▶ **What this task involves**:
Retype every one of the following lines verbatim, omitting the pictures.

▶ **Stored records**:

- - -

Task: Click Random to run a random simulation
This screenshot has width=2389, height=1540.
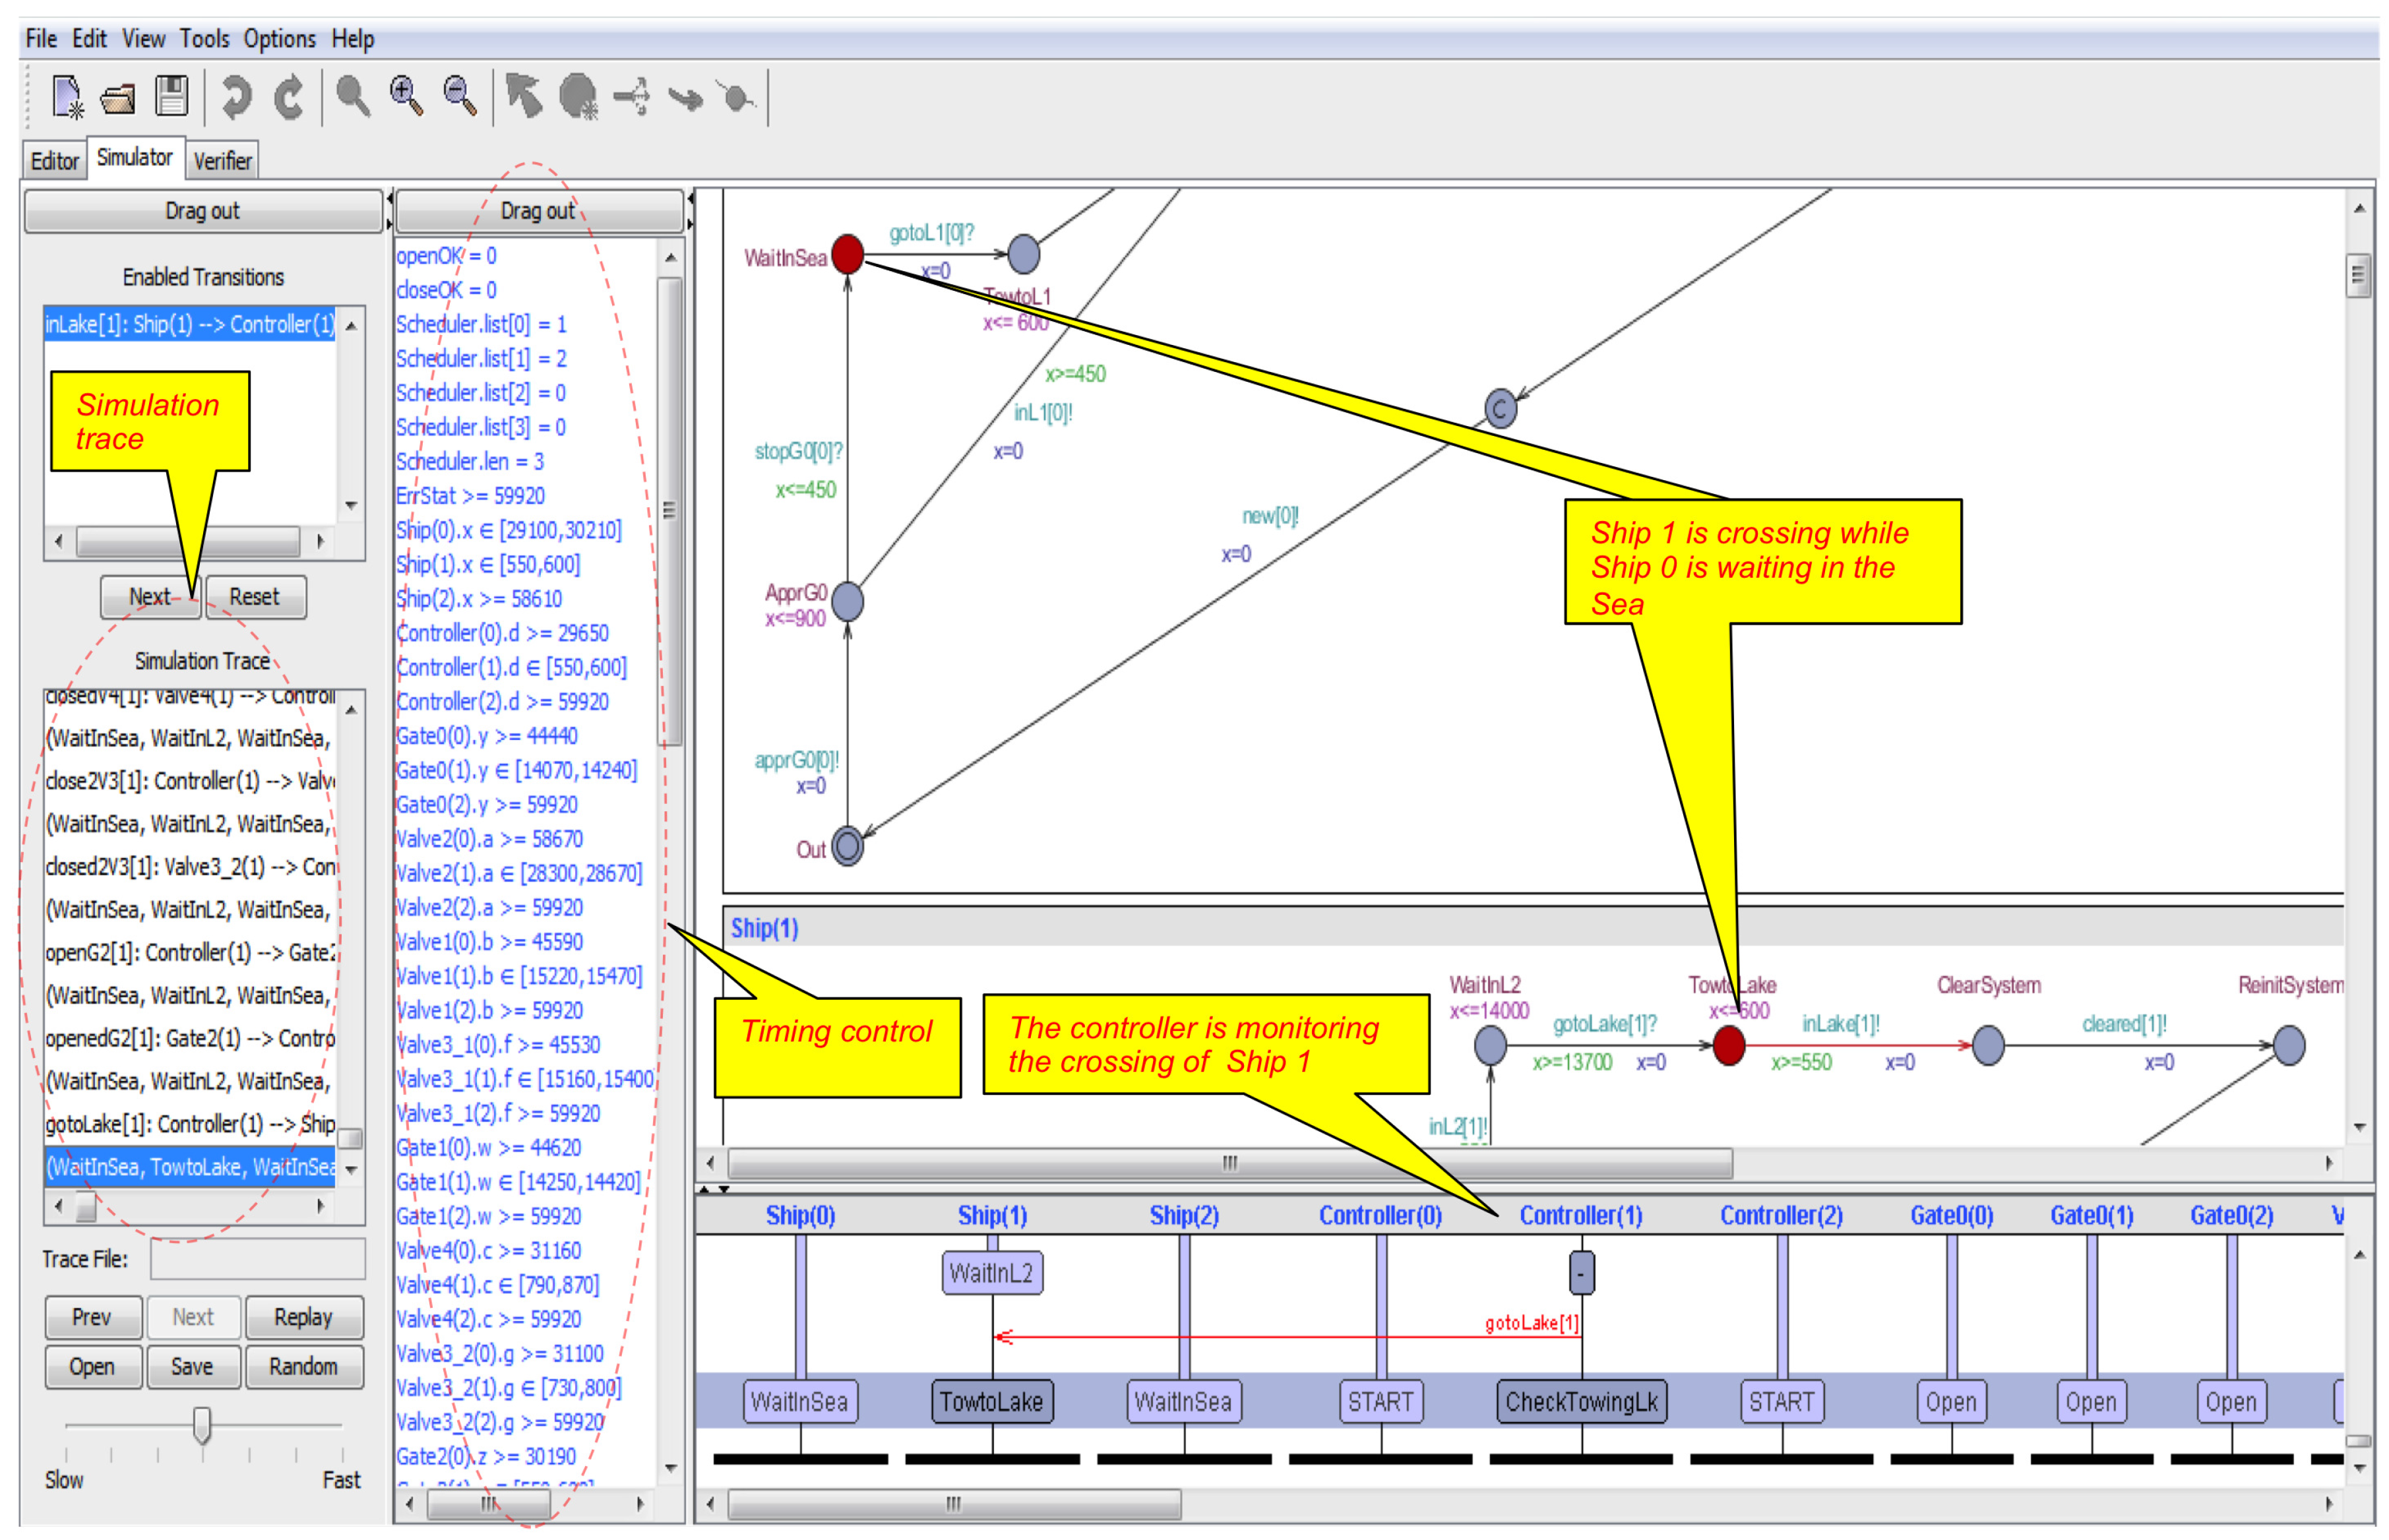Action: [x=304, y=1366]
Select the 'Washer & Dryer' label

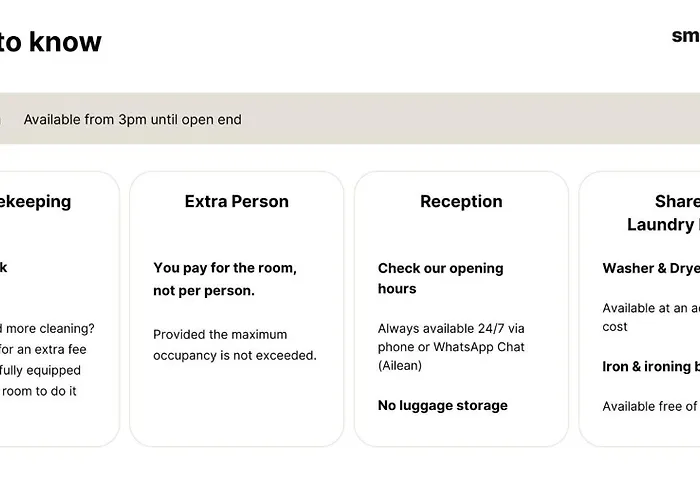650,268
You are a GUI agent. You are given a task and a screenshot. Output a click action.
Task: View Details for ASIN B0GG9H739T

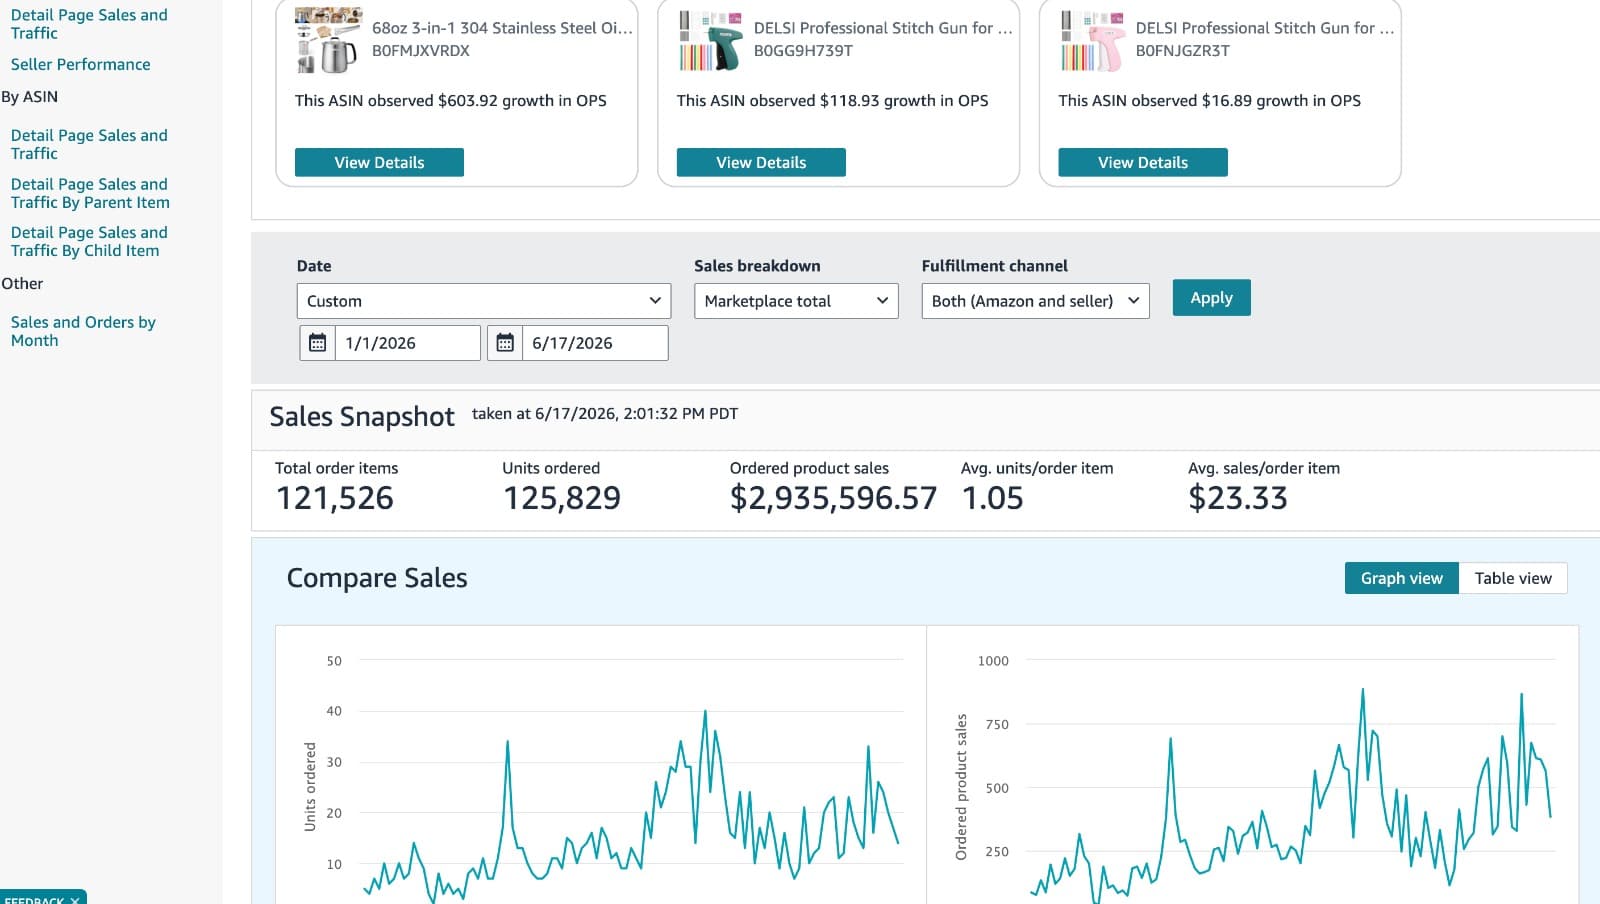(761, 162)
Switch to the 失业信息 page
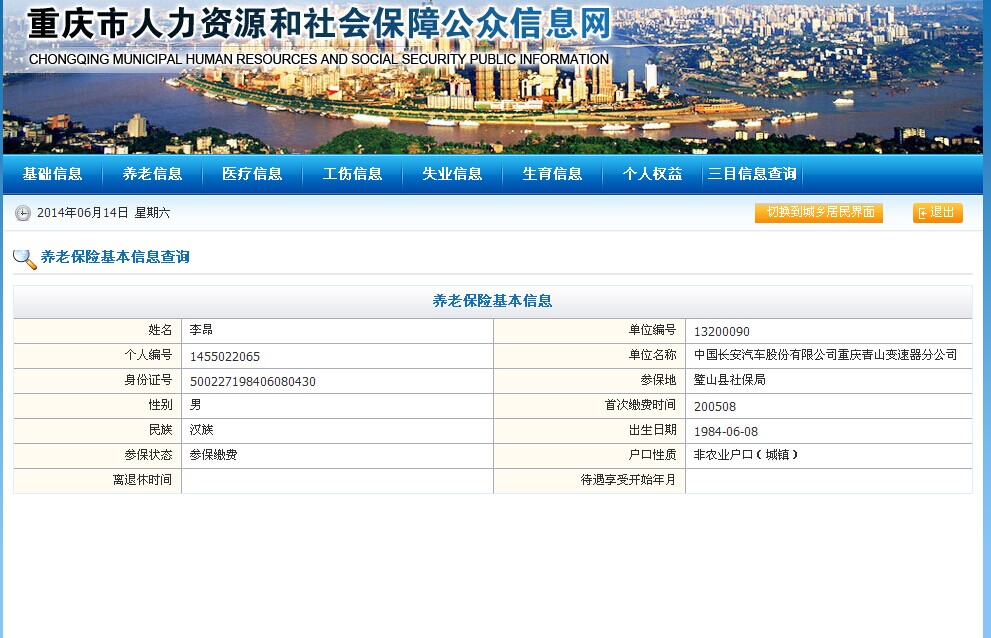The image size is (991, 638). (x=452, y=174)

- - -

▶ **Answer for this exercise**:
Task: Click Random to run a random simulation
This screenshot has width=2389, height=1540.
Action: [x=304, y=1366]
Select the 'Washer & Dryer' label

650,268
You are a GUI agent. You are given a task and a screenshot. Output a click action.
Task: View Details for ASIN B0GG9H739T

(761, 162)
Switch to the 失业信息 page
The image size is (991, 638). (x=452, y=174)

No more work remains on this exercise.